**Verilen görev A**
Lütfen zamanın hızlı akışı üzerine yazıdan, "Son baharda ağaç" sözcüklerini içeren yerle açılıp "yılın hacısı idi.." ile kapanan bölümü hiçbir değişiklik yapmadan çıktı olarak verin.

**Çıkarılan metin**
★ ★ ★ ★ ★
Bugün kendimden söz edeceğim: Zaman hızlı akıyor..

Önceki gün evlenmiştim, dün çocuğum oldu, bugün evlendirdim kayın baba oldum ! ya dostlar !.. bir bir ebedi aleme yolculuk yapıyorlar..

Merhum Muhsin Yazıcıoğlu diyor ya : “ 3-5 Saniyesine hükmedemediğiniz bir dünya “ bu dünya için değer mi ?

Annem, babam , dedelerim ve Nenelerim birkaç gün önce aramızdan ayrıldılar..!

Emmilerimi, Dayılarımı hiç sormayın dostlar ! beş on dakika gibi bir süre önce aramızdan ayrılıp gittiler..!

Söyledim ya : İnsan ömrü çok kısa , Zaman hızlı akıyor, filmle 1-2 saat sürüyor ama inanın insan ömrü bir film bile değil !..

Bugün şöyle geriye dönüp hayatınıza bir göz atın en fazla 10 dakika içinde tüm yaşadığınız olaylar gözünüzün önünden bir sinema filmi gibi geçip gidecektir..

Son baharda ağaç yapraklarının bir iki döktüğü gibi dostlar da bir bir gidiyor..

Hacı arkadaşım: Fatma Kara, bizim Niyazi Kara’nın annesi, dün toprağa verdik, hep gözümün önüne : Medine ve Mekke de Arafat’ta hac yapışı geldi.

Kimseye karışmaz, dedi kodu yapmaz, mala yani konuşmaz, Namaz kılar, dua eder, Kur’an-ı Kerim okur yılın hacısı idi..

Dünya da yaşayan kanı olan bir melekte uçtu gitti Fatma Kara annemiz.. o örnek insan örnek anne idi.. mekanı cennet olsun ,şehit olarak ölmek istiyordu, sonunda o da oldu. Şehit annemizin.. Mübarek Ramazan ayında güzel bir günde yola çıktı..
★ ★ ★ ★ ★
Bir veri kümesinde listelenen kayıtlar:
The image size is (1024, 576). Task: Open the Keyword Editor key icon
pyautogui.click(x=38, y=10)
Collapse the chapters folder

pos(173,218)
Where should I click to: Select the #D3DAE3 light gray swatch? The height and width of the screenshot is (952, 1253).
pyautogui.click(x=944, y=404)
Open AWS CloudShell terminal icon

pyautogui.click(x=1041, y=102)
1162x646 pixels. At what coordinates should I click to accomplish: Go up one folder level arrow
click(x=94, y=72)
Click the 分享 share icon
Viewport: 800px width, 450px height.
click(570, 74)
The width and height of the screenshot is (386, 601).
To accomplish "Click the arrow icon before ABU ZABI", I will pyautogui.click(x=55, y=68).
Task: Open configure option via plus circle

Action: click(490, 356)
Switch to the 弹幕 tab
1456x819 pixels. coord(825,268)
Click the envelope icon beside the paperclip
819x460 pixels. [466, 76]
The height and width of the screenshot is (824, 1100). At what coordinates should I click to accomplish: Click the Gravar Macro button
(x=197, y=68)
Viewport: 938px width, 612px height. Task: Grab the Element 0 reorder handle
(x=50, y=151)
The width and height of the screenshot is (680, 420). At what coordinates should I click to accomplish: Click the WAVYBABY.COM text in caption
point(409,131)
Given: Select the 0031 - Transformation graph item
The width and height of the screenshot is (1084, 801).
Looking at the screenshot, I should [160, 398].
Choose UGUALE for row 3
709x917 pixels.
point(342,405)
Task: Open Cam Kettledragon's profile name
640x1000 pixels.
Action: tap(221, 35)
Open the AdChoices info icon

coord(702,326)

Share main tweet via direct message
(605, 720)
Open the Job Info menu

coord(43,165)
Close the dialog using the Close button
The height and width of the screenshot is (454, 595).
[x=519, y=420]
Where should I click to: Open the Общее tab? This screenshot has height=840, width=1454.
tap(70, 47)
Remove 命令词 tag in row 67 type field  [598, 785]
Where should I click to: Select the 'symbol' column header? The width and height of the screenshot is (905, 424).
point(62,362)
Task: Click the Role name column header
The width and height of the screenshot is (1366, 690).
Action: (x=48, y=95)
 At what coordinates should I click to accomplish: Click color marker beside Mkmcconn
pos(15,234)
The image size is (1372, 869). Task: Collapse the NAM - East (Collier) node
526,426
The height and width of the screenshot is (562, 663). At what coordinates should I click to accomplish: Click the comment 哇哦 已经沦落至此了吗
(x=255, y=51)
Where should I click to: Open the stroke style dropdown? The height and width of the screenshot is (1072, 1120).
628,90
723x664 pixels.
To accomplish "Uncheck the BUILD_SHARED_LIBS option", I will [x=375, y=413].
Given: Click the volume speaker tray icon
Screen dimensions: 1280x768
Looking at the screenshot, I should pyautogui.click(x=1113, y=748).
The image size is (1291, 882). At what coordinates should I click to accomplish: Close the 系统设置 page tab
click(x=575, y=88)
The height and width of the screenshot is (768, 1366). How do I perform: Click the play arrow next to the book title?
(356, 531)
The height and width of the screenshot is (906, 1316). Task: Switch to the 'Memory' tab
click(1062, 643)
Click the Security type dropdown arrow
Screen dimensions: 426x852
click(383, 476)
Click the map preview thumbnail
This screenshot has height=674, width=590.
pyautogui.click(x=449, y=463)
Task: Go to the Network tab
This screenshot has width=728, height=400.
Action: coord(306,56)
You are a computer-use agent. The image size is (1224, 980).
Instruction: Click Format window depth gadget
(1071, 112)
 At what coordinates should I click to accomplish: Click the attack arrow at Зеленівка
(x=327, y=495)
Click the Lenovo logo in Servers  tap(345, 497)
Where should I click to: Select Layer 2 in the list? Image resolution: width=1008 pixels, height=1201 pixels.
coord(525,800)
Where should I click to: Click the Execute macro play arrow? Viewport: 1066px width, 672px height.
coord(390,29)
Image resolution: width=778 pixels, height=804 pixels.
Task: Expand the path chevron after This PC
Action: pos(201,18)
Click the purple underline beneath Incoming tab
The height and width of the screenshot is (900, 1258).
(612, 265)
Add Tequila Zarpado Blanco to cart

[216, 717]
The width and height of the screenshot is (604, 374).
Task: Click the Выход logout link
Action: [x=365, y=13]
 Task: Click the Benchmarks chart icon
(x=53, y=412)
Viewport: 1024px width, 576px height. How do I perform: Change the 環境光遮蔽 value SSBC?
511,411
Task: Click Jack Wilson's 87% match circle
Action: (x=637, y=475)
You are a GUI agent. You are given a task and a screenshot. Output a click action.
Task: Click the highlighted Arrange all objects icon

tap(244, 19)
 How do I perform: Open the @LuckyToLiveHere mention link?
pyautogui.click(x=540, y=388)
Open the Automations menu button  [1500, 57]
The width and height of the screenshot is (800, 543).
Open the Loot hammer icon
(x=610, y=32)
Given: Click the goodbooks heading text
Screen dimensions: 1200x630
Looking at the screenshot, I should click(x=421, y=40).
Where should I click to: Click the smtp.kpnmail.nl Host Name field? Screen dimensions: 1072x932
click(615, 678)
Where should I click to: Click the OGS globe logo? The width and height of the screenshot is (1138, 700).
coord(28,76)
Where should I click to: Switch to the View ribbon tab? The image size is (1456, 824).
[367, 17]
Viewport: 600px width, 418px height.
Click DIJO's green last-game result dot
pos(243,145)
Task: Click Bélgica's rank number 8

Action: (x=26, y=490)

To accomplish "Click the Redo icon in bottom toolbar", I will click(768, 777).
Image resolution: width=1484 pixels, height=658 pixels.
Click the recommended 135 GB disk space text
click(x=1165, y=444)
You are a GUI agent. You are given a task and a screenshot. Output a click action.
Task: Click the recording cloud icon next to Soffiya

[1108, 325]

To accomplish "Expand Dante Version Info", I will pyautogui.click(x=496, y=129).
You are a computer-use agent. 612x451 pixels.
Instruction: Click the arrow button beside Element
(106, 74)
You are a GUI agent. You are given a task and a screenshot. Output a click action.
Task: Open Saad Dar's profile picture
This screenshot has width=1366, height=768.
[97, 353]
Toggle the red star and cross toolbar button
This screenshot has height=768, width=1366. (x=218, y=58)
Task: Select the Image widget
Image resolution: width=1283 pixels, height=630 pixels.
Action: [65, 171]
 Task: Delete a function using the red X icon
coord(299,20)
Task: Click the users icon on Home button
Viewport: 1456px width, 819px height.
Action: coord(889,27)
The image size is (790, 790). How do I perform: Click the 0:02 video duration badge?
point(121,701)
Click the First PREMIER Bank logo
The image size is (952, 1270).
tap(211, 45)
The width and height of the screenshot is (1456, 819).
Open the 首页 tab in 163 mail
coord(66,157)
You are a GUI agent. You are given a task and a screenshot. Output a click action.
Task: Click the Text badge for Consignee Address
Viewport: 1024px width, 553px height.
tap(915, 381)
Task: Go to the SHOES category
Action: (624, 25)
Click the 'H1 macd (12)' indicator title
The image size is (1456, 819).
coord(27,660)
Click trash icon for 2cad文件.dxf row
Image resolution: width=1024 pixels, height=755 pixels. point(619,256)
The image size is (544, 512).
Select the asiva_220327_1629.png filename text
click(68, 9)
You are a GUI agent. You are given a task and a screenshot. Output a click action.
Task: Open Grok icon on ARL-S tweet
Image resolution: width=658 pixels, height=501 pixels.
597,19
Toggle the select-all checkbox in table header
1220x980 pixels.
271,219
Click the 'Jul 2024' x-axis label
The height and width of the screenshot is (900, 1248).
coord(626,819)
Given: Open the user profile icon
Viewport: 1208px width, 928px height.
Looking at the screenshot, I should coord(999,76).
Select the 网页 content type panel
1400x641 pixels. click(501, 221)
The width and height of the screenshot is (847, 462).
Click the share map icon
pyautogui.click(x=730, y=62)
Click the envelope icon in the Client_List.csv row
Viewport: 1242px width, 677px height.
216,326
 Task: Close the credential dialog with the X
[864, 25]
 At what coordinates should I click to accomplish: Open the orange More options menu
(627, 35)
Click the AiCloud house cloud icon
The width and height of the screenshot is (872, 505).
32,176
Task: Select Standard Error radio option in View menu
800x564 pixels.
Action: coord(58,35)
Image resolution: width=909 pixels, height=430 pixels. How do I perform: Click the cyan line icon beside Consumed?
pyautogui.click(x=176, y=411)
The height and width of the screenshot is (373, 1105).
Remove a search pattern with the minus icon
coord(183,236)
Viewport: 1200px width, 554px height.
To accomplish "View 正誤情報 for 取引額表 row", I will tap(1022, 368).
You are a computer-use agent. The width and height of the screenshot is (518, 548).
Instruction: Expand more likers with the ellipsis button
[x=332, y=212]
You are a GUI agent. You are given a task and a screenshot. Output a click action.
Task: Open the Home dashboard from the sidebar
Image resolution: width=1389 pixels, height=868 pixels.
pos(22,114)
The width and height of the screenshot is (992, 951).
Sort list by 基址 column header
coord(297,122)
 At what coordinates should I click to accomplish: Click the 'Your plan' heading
★ ★ ★ ★ ★
**Verilen görev B**
Kayıtlarda "The height and width of the screenshot is (824, 1100)." içeren satırla açılıp "point(409,131)" içeren satırla kapanan bölümü, iki uçtaki satırlar da dahil olmak üzere, her satır için bir dize içeren bir JSON listesi olarak verin. Boş satırları almayın, bu bölüm dışında hiçbir satır eklemeyin.

**Doğru yanıt A**
Son baharda ağaç yapraklarının bir iki döktüğü gibi dostlar da bir bir gidiyor..

Hacı arkadaşım: Fatma Kara, bizim Niyazi Kara’nın annesi, dün toprağa verdik, hep gözümün önüne : Medine ve Mekke de Arafat’ta hac yapışı geldi.

Kimseye karışmaz, dedi kodu yapmaz, mala yani konuşmaz, Namaz kılar, dua eder, Kur’an-ı Kerim okur yılın hacısı idi..

**Doğru yanıt B**
[
  "The height and width of the screenshot is (824, 1100). At what coordinates should I click to accomplish: Click the Gravar Macro button",
  "(x=197, y=68)",
  "Viewport: 938px width, 612px height. Task: Grab the Element 0 reorder handle",
  "(x=50, y=151)",
  "The width and height of the screenshot is (680, 420). At what coordinates should I click to accomplish: Click the WAVYBABY.COM text in caption",
  "point(409,131)"
]